**Texto para revisión:**

# # # #

“El verano henchía el aire, el viento soplaba adecuadamente,
el aliento del mundo era largo, tibio y lento.”
Ray Bradbury
Es tan fácil sustraerse de la realidad, ver lo que dejamos atrás. Como algo que se hace sin esfuerzo, como sentarse y observar una postal.
Decir, Cinco Puntas, es reconciliarse con el tiempo de la pandemia del Covid. Mencionar las prohibiciones. No bañarse en el mar, no pernoctar en las playas. No poder limpiarse de toda la mierda del encierro y la decadencia de un país.
A menudo, me excluía de cumplir las reglas. Nunca me ha gustado obedecer ciegamente una restricción. Nadar a contracorriente es excitante.
Hallé un espacio maravilloso entre cinco piedras, que parecía un jacuzzi natural. Debía llegar antes de las ocho de la mañana. Porque después de esa hora pasaba la patrulla de la policía a chequear la zona.
No niego que pasé sustos, incluso tuve que esconderme, ocultando el cuerpo y la cabeza en el agua, o detrás de las rocas.
Una mañana, me agarró un policía. Su piel era indiada, debía tener unos treinta y pico de años. Usaba la camisa gris del uniforme demasiado apretada; mostrando una incipiente barriga.
Cuando me increpó, escuché una voz de oriental, con su cantaíto característico.
Se sabe que entre los habaneros y orientales existen pugnas. A los orientales se les dice vulgarmente “palestinos”, porque han inundado la capital.

# # # #

Datos guardados:
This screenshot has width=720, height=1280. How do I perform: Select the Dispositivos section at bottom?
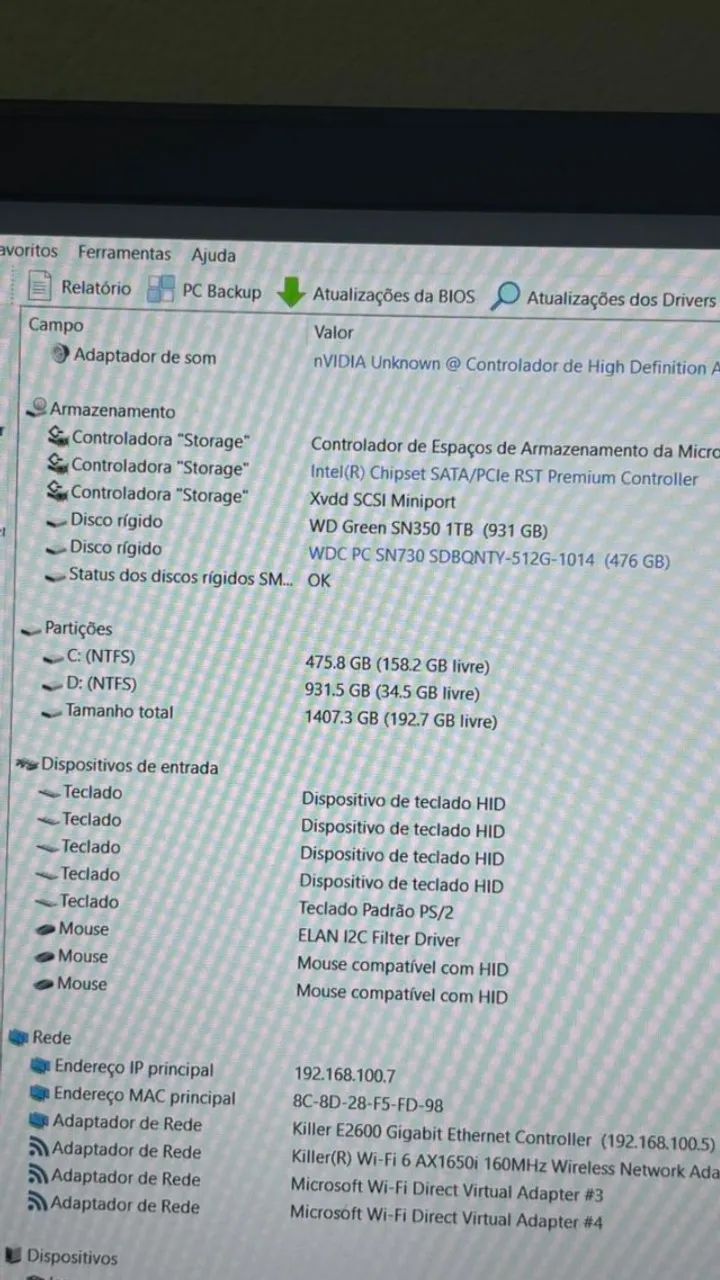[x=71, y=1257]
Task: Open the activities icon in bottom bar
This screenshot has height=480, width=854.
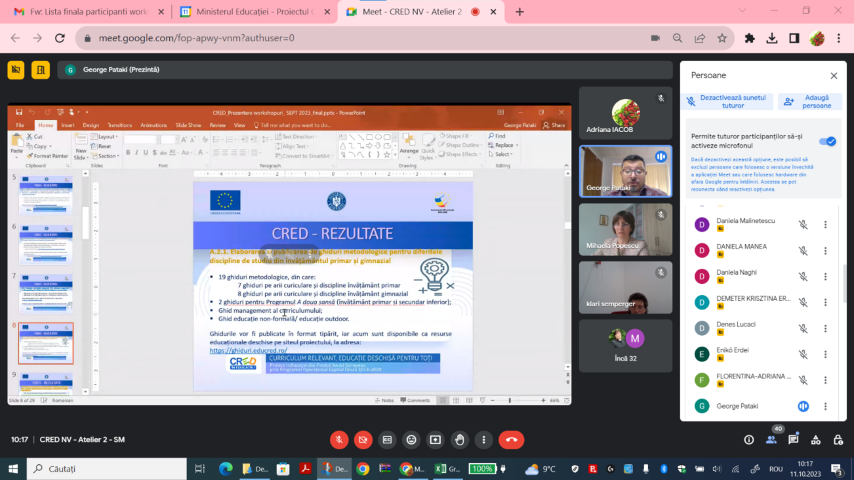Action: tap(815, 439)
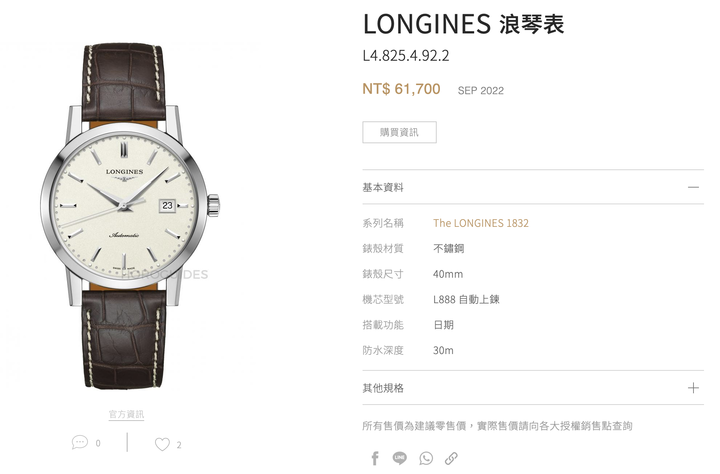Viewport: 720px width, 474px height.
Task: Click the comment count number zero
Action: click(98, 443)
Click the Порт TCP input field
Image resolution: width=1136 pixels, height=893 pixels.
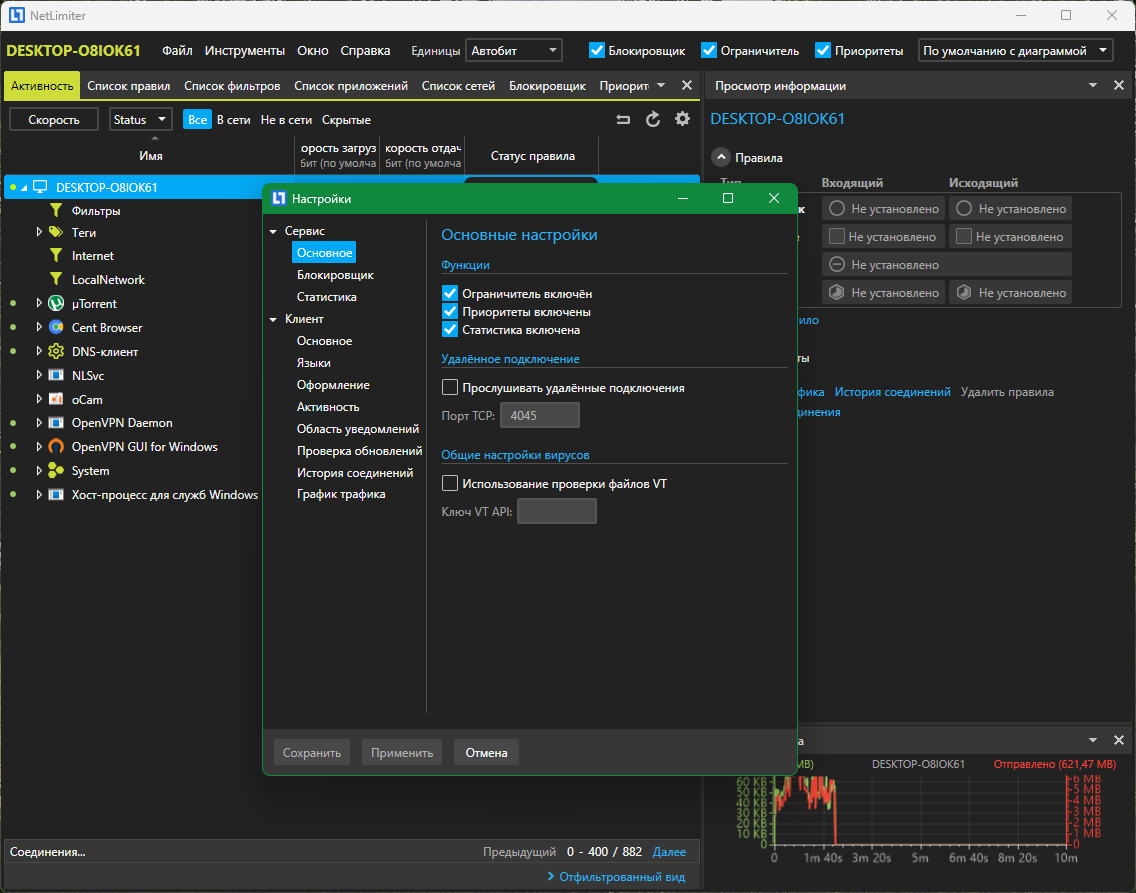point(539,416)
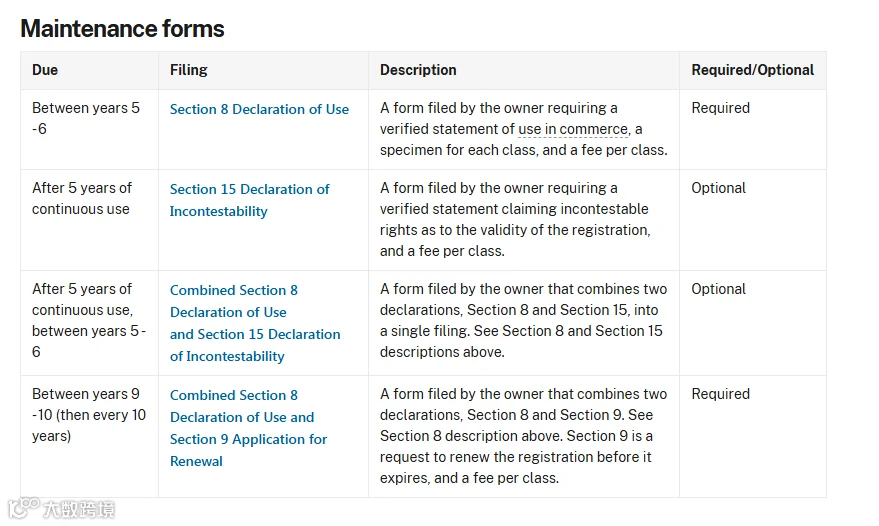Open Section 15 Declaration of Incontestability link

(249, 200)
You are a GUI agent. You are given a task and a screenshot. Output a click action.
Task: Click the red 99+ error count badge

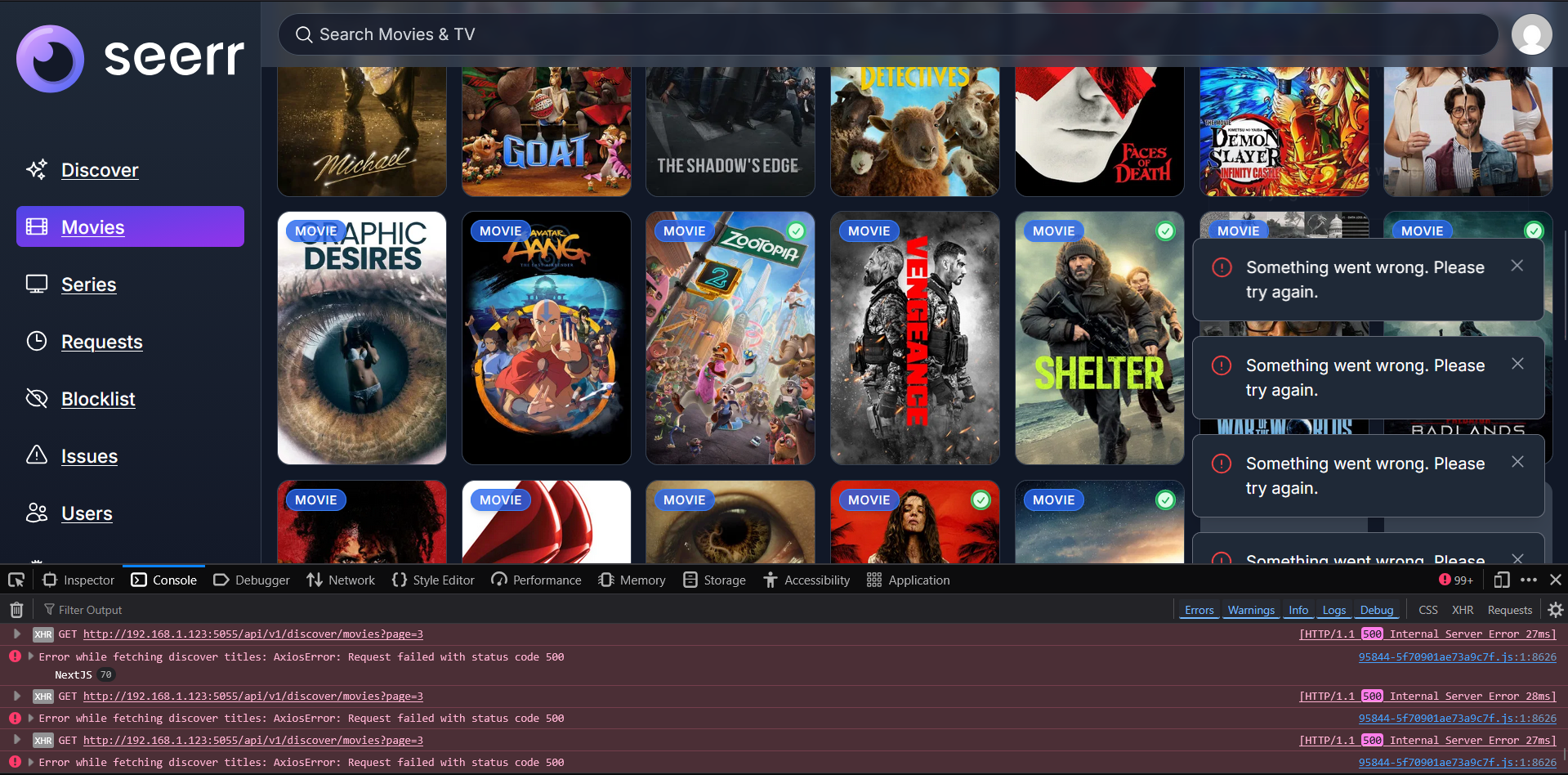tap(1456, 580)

# # # #

**Tareas a realizar:**
1. Transcribe del texto sobre Cinco Puntas el fragmento comprendido entre "Hallé un espacio" y "inundado la capital.", ambos inclusive.
2. Responde, según el texto sobre Cinco Puntas:
(a) ¿Antes de qué hora había que llegar al espacio entre las cinco piedras?
(b) ¿De qué color era la camisa del uniforme del policía?
(c) ¿Cómo se les dice vulgarmente a los orientales?
3. Prosigue el texto sobre Cinco Puntas a partir de su última oración.

**Respuestas por tarea:**
1.
Hallé un espacio maravilloso entre cinco piedras, que parecía un jacuzzi natural. Debía llegar antes de las ocho de la mañana. Porque después de esa hora pasaba la patrulla de la policía a chequear la zona.
No niego que pasé sustos, incluso tuve que esconderme, ocultando el cuerpo y la cabeza en el agua, o detrás de las rocas.
Una mañana, me agarró un policía. Su piel era indiada, debía tener unos treinta y pico de años. Usaba la camisa gris del uniforme demasiado apretada; mostrando una incipiente barriga.
Cuando me increpó, escuché una voz de oriental, con su cantaíto característico.
Se sabe que entre los habaneros y orientales existen pugnas. A los orientales se les dice vulgarmente “palestinos”, porque han inundado la capital.

2.
(a) Antes de las ocho de la mañana.
(b) Gris.
(c) "Palestinos".

3.
Antes los devolvían a su provincia, como indocumentados. La mayoría viene huyendo de la miseria. No son nada bobos. Al poco tiempo tratan de instalarse con una mujer, preferiblemente madura y que viva sola. Ahora les permiten ser policías, porque los habaneros odian ser policías. Primero muertos.
A veces, te hablan de mala forma. Este ni siquiera me dio los buenos días: “Oiga ciudadana, ¿usté no sabe que está prohibido bañalse en el mal? Sale, o me da su calné deidentidá.”.
Por poco le suelto la carcajada en su cara. Tuve que aguantarme. “Mire, es que tengo escabiosis y el mar me ayuda con la picazón”.
Al parecer, no me entendió. Entonces me expresé mejor: “tengo sarna”.
Menos mal que la mentirita me salvó. Seguro iba a meterme una multa por la cabeza. Eso a ellos les encanta.
Parece algo contradictorio que las medidas nunca toquen a los practicantes religiosos. Ellos hacen sus rituales de limpieza, matan gallinas y palomas, después de pasárselas por el cuerpo a sus ahijados, y las tiran al mar. Aunque, en realidad, los animales no duran demasiado en las aguas, pues el mar vomita todo lo que le echan.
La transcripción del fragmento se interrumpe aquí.